:: Records

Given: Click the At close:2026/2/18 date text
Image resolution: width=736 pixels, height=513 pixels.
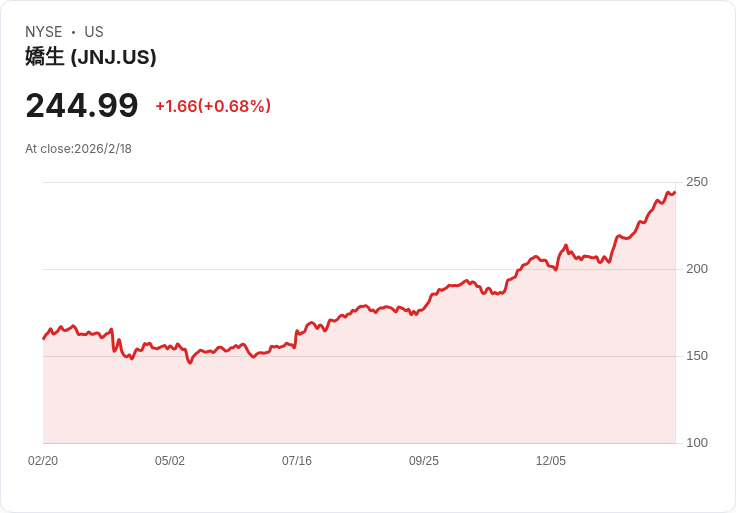Looking at the screenshot, I should click(78, 149).
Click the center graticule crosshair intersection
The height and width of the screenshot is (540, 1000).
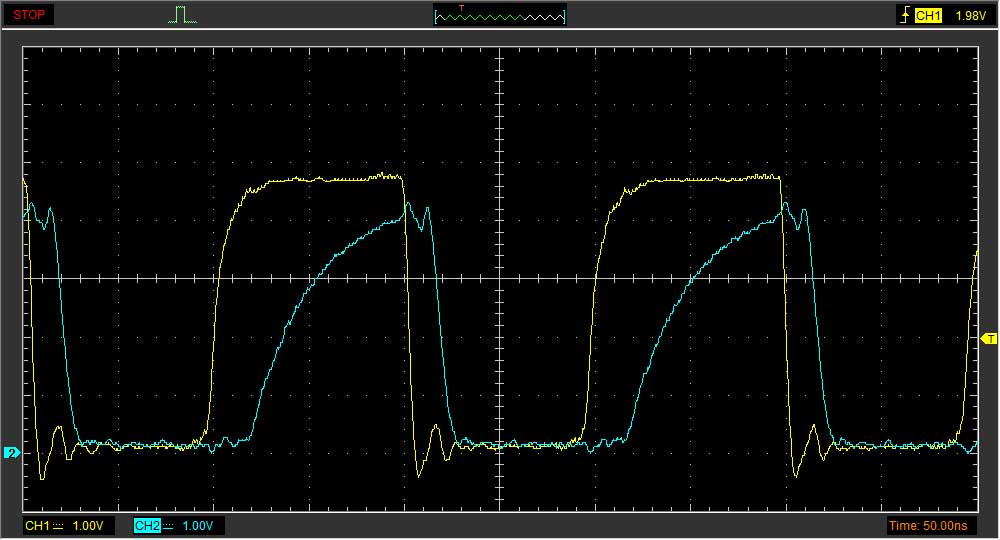click(500, 279)
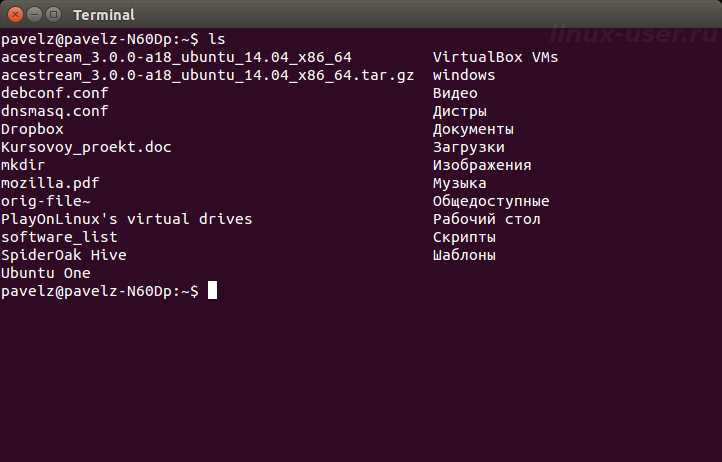This screenshot has width=722, height=462.
Task: Click the acestream tar.gz file name
Action: click(x=208, y=75)
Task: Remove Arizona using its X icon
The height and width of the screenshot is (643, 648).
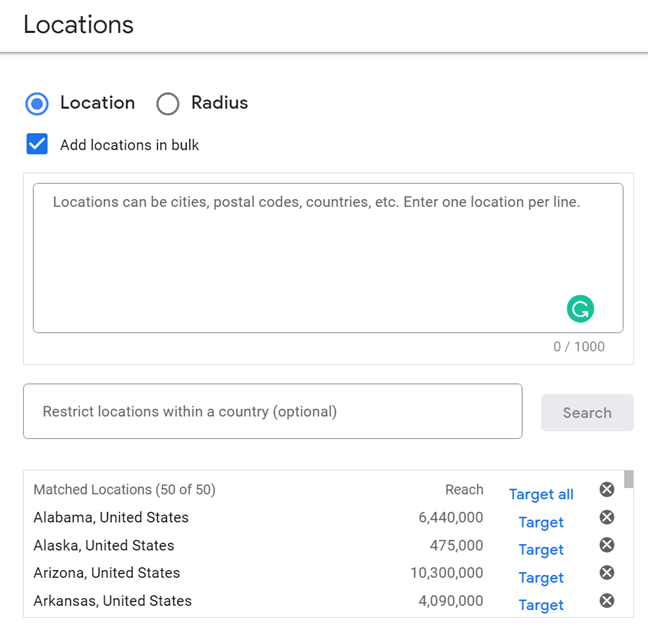Action: [606, 573]
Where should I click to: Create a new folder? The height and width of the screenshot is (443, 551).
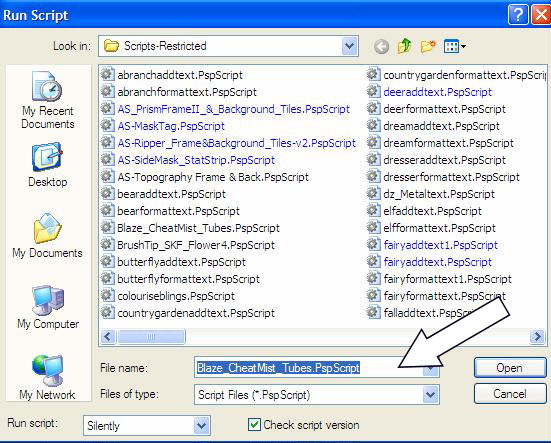click(x=428, y=46)
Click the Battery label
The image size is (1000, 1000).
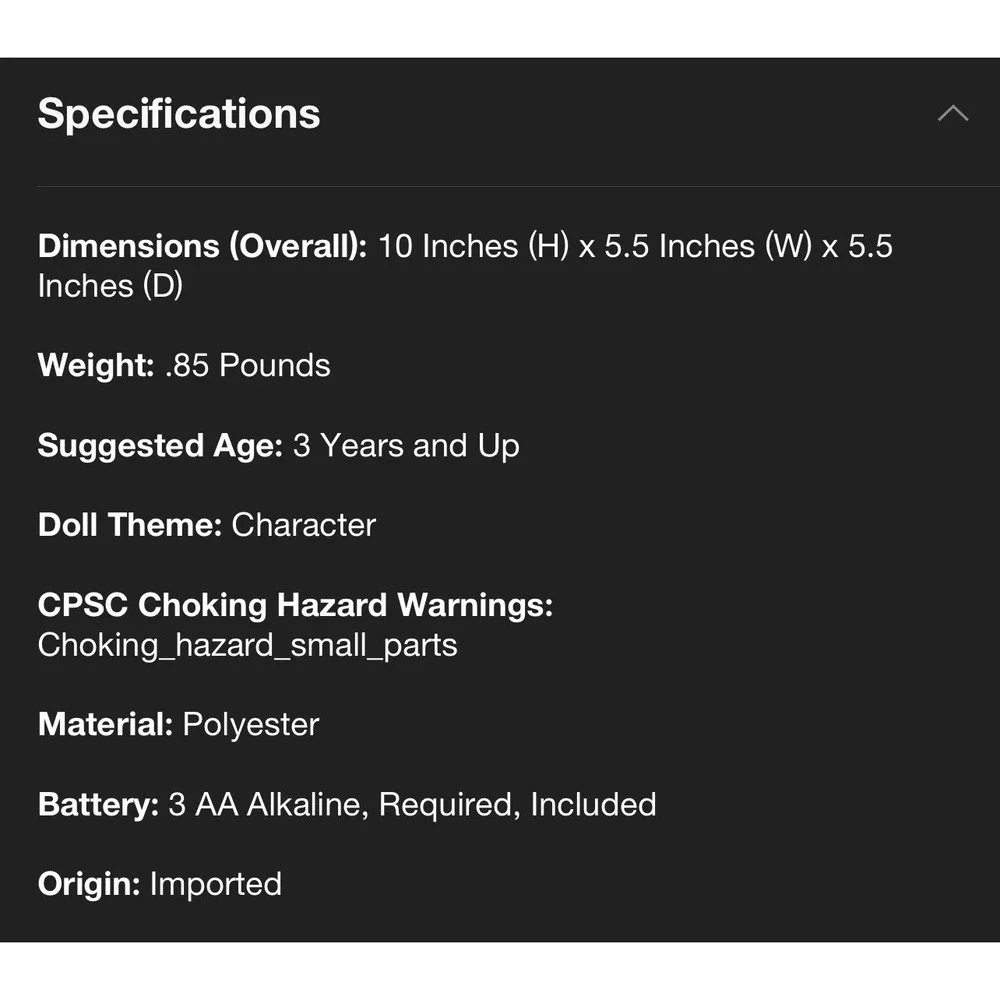tap(98, 804)

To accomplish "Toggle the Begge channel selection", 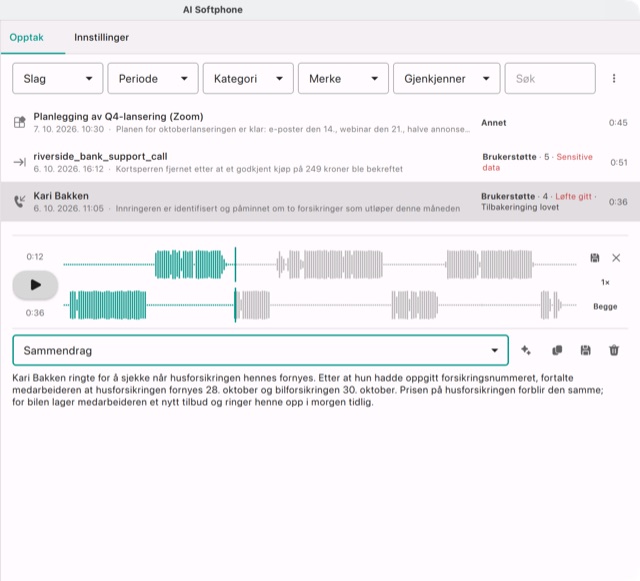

::::

▶ **What the task requires**
Keeping the pictures out, print the entries above exactly as written.

▶ **Answer below**
Given: Click the At close:2026/2/18 date text
Image resolution: width=736 pixels, height=513 pixels.
Looking at the screenshot, I should click(78, 149).
Click the center graticule crosshair intersection
The height and width of the screenshot is (540, 1000).
click(500, 279)
This screenshot has width=722, height=462.
Task: Click the acestream tar.gz file name
Action: click(x=208, y=75)
Task: Remove Arizona using its X icon
The height and width of the screenshot is (643, 648).
Action: [606, 573]
Where should I click to: Create a new folder? The height and width of the screenshot is (443, 551).
click(x=428, y=46)
Click the Battery label
The image size is (1000, 1000).
tap(98, 804)

To accomplish "Toggle the Begge channel selection", 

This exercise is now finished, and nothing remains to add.